> [RECORDED DATA]
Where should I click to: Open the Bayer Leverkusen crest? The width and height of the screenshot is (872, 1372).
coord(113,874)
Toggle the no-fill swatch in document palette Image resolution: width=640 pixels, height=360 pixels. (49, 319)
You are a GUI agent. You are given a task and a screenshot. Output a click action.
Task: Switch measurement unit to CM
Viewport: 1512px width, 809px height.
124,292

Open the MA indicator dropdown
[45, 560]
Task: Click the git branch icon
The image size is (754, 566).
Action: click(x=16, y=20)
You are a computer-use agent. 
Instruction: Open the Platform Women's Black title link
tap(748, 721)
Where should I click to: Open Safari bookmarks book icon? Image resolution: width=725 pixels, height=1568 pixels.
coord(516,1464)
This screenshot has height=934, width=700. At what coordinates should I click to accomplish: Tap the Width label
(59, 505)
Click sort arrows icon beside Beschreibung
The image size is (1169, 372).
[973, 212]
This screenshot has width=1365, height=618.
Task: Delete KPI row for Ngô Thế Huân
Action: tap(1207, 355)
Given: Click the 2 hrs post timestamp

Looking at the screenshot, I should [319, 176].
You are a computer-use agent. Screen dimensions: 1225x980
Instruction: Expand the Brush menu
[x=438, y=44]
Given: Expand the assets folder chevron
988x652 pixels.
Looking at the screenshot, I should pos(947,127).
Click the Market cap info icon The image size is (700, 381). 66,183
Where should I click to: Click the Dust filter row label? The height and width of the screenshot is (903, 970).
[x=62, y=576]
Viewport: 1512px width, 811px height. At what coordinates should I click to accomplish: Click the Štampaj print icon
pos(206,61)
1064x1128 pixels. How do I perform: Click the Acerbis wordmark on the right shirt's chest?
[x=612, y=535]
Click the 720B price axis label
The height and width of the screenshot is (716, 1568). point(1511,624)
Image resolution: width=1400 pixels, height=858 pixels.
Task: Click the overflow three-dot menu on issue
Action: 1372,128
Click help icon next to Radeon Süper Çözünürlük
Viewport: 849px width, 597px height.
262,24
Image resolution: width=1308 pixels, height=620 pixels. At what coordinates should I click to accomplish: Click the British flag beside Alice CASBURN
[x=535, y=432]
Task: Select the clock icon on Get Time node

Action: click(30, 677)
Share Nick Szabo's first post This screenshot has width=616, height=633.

> [TASK DETAILS] Would you retype all of the lines shown above, exactly as given?

> [PROBLEM SOLUTION]
Where should I click to: Open the Bayer Leverkusen crest? The width and height of the screenshot is (872, 1372).
coord(113,874)
Toggle the no-fill swatch in document palette Image resolution: width=640 pixels, height=360 pixels. (49, 319)
You are a GUI agent. You are given a task and a screenshot. Output a click action.
Task: Switch measurement unit to CM
Viewport: 1512px width, 809px height.
124,292

Open the MA indicator dropdown
[45, 560]
Task: Click the git branch icon
The image size is (754, 566).
Action: click(x=16, y=20)
You are a computer-use agent. 
Instruction: Open the Platform Women's Black title link
tap(748, 721)
Where should I click to: Open Safari bookmarks book icon? Image resolution: width=725 pixels, height=1568 pixels.
coord(516,1464)
This screenshot has height=934, width=700. At what coordinates should I click to accomplish: Tap the Width label
(59, 505)
Click sort arrows icon beside Beschreibung
The image size is (1169, 372).
[973, 212]
This screenshot has width=1365, height=618.
Task: Delete KPI row for Ngô Thế Huân
Action: tap(1207, 355)
Given: Click the 2 hrs post timestamp

Looking at the screenshot, I should [319, 176].
You are a computer-use agent. Screen dimensions: 1225x980
Instruction: Expand the Brush menu
[x=438, y=44]
Given: Expand the assets folder chevron
988x652 pixels.
Looking at the screenshot, I should pos(947,127).
Click the Market cap info icon The image size is (700, 381). 66,183
Where should I click to: Click the Dust filter row label? The height and width of the screenshot is (903, 970).
[x=62, y=576]
Viewport: 1512px width, 811px height. At what coordinates should I click to accomplish: Click the Štampaj print icon
pos(206,61)
1064x1128 pixels. How do I perform: Click the Acerbis wordmark on the right shirt's chest?
[x=612, y=535]
Click the 720B price axis label
The height and width of the screenshot is (716, 1568). point(1511,624)
Image resolution: width=1400 pixels, height=858 pixels.
Task: Click the overflow three-dot menu on issue
Action: 1372,128
Click help icon next to Radeon Süper Çözünürlük
Viewport: 849px width, 597px height.
262,24
Image resolution: width=1308 pixels, height=620 pixels. At what coordinates should I click to accomplish: Click the British flag beside Alice CASBURN
[x=535, y=432]
Task: Select the clock icon on Get Time node

Action: click(30, 677)
Share Nick Szabo's first post This screenshot has width=616, height=633.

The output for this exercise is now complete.